As can be seen, January 2021 was the worst peak for excess deaths, with 87,233 Americans dying during the week of January 19 when normally there should have been only around 58,000 total deaths. That was followed by yet another surge in September 2021, with 75,564 people dying on the week of September 14, more than 20,000 over the normal average. And then in January 2022, another awful surge, peaking at 85,290 deaths on the week of January 25, more than 25,000 over the norm.
If you compare how many people died in America during the COVID era to how many people would normally have died based on six years of prior year CDC data on deaths from all causes, the excess deaths are 25 percent over normal. Twenty five percent. With the sole exception of the Spanish Flu pandemic a century ago, there has never been a die-off in the United States on this scale.
Putting that percentage into numbers yields sobering totals. During the 12-month period from April 2020 through March 2021, a total of 3,527,041 Americans died. During the next 12 months, from April 2021 through March 2022, a total of 3,455,176 Americans died. On average, adjusting for population growth, during those same 12-month periods over the previous six years, only 2,789,994 Americans died.
Is it over? From the chart, we see the decline in total deaths this spring looks remarkably similar to the decline in the spring of 2021. The last data point on which we can rely, in mid-June, is actually tipping slightly upward from the previous week’s total.
By any standard, what has happened has been catastrophic for this country. We may never know how many of these excess deaths were from COVID, from deferred treatment for other ailments, from elevated numbers of people committing suicide, or from adverse reactions to the vaccines. But one thing must be understood unequivocally, and it ought to go without saying: This has been a tragedy on an epic scale and one from which we can only hope we have learned a great deal.

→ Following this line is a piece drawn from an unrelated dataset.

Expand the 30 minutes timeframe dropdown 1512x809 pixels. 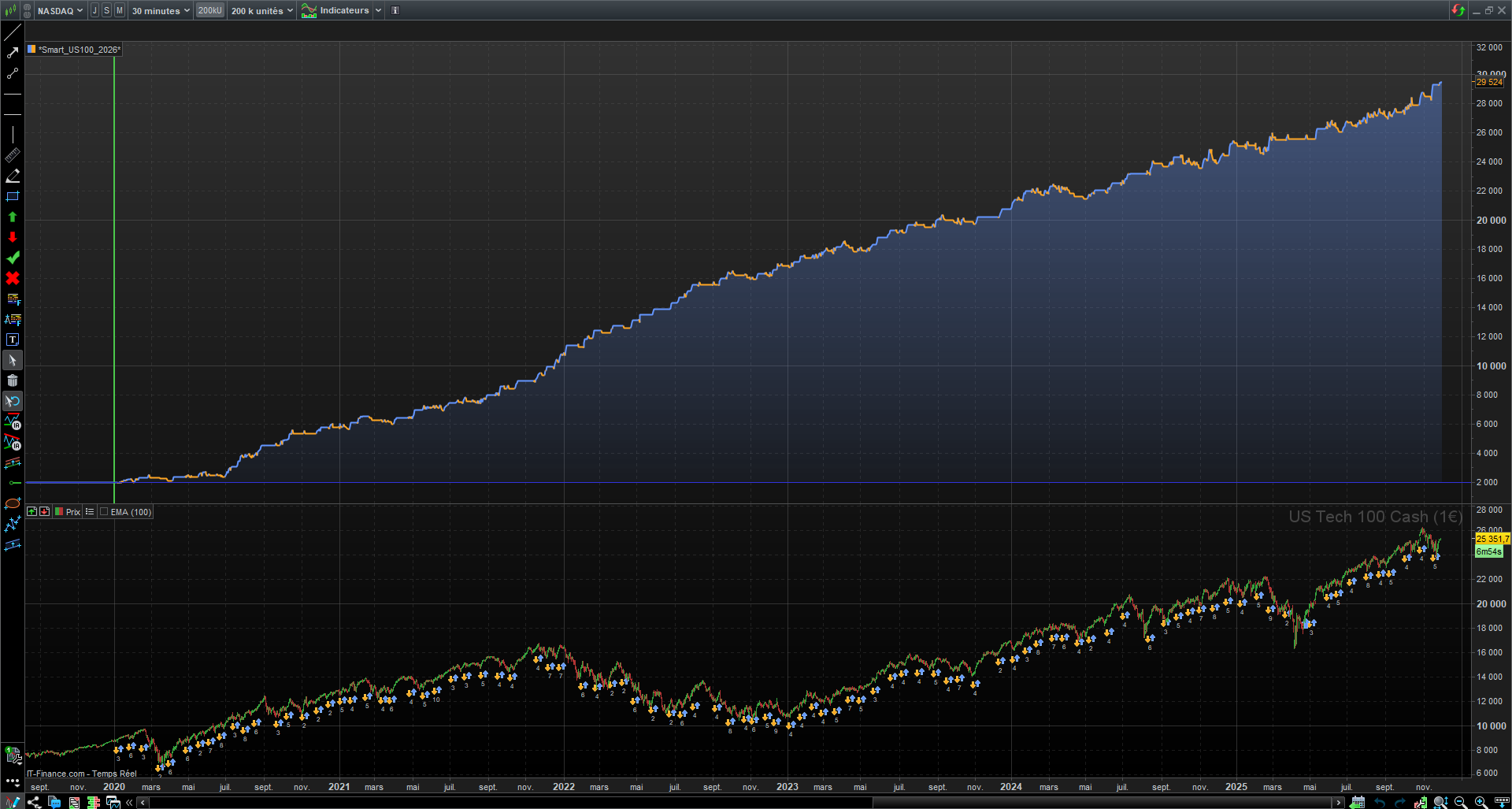161,10
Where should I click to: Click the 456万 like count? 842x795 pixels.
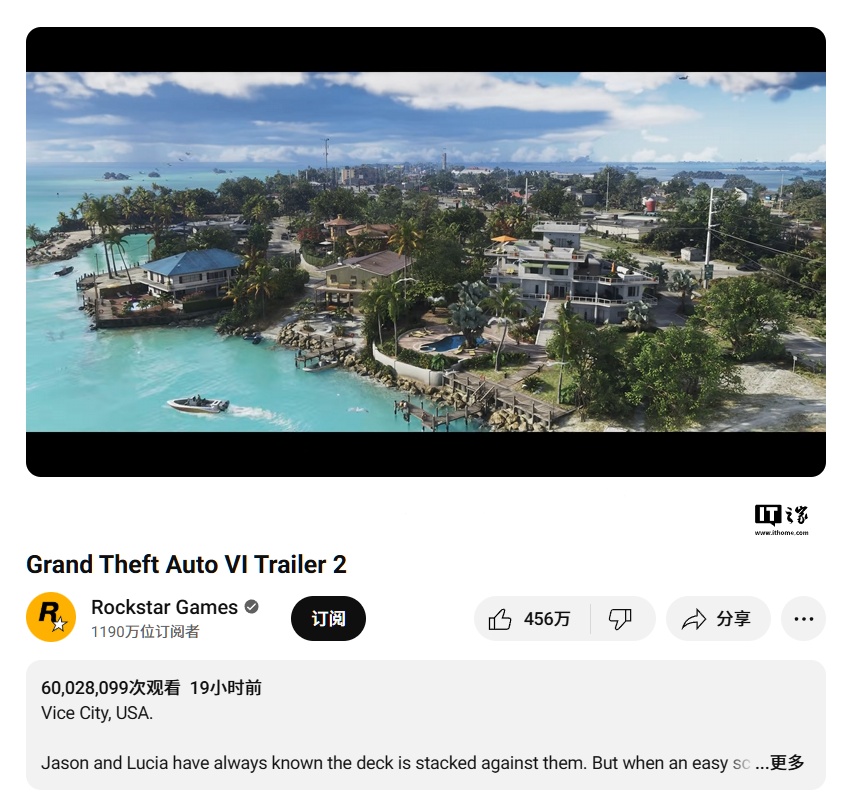tap(547, 619)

For starters, and while avoiding a socialist overreaction, we may begin keeping a closer eye on the pharmaceutical industry. The accomplishments of this industry must be acknowledged. Precision medicine is coming, and the days of many dread diseases are numbered. But that day will come sooner if Americans can root out the corruption in this industry, as well as in its supposed overseers.

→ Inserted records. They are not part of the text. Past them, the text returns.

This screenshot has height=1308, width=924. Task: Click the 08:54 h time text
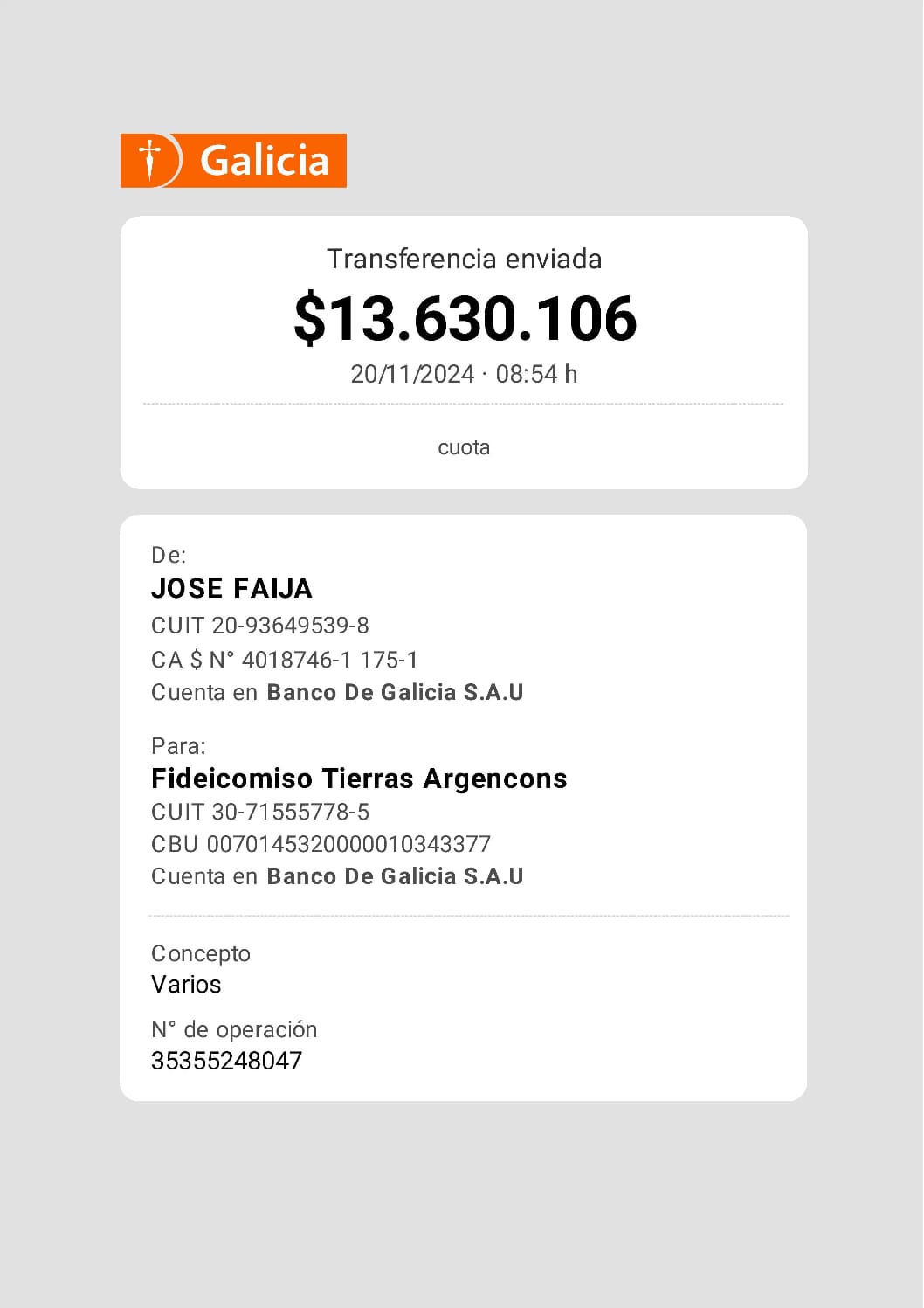tap(536, 374)
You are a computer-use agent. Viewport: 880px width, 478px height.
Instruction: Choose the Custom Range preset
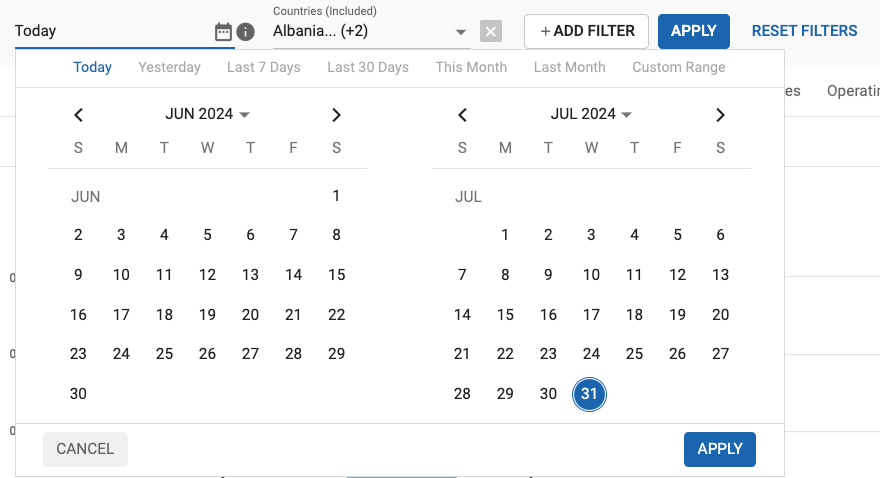678,67
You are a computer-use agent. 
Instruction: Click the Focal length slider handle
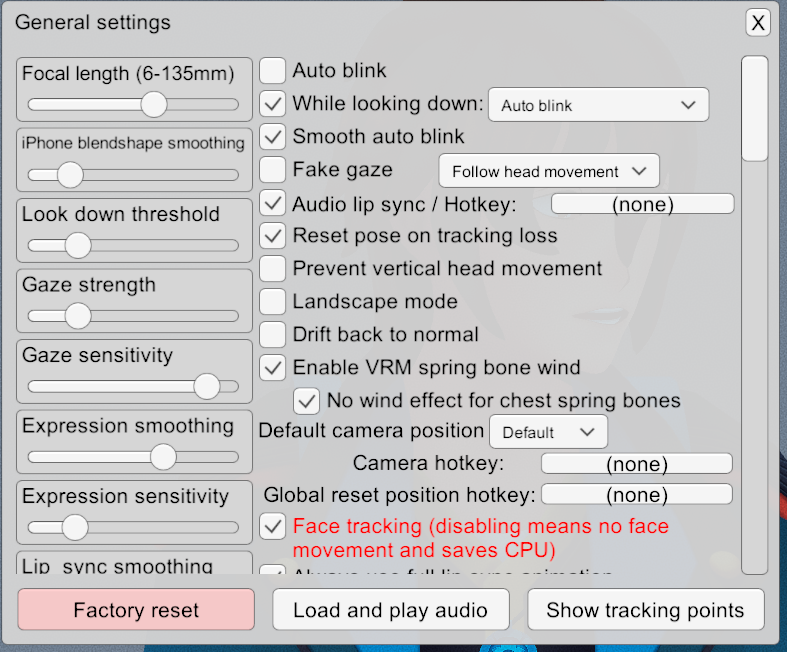pos(153,104)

It is important to recognize that not all players in the pharmaceutical industry are guilty of corruption, but some of the biggest have a sordid record indeed. They have hooked half the nation on anti-anxiety medications, they’ve pushed medication onto millions of children, they’ve pushed opiates out to masses of people, they’ve arguably oversold vaccines of all kinds, and they exercised far too much influence over the COVID response—including the shameful suppression of any experimental treatments or therapies they couldn’t control. Now some of them are pushing “gender confirmation” drugs, which transsexuals have to take for the rest of their lives. If that’s not enough, as we learned over the past few years, American pharmaceutical manufacturers have offshored production of many of our most essential drugs to China.
Meanwhile, it’s necessary to continue to investigate what has caused millions of excess deaths. But what is indisputable is this: In just over two years, over 1.5 million people are dead in America who in normal times would have been alive today. Even now, based on the most recent data available, deaths from all causes in America are still not quite 15 percent above normal.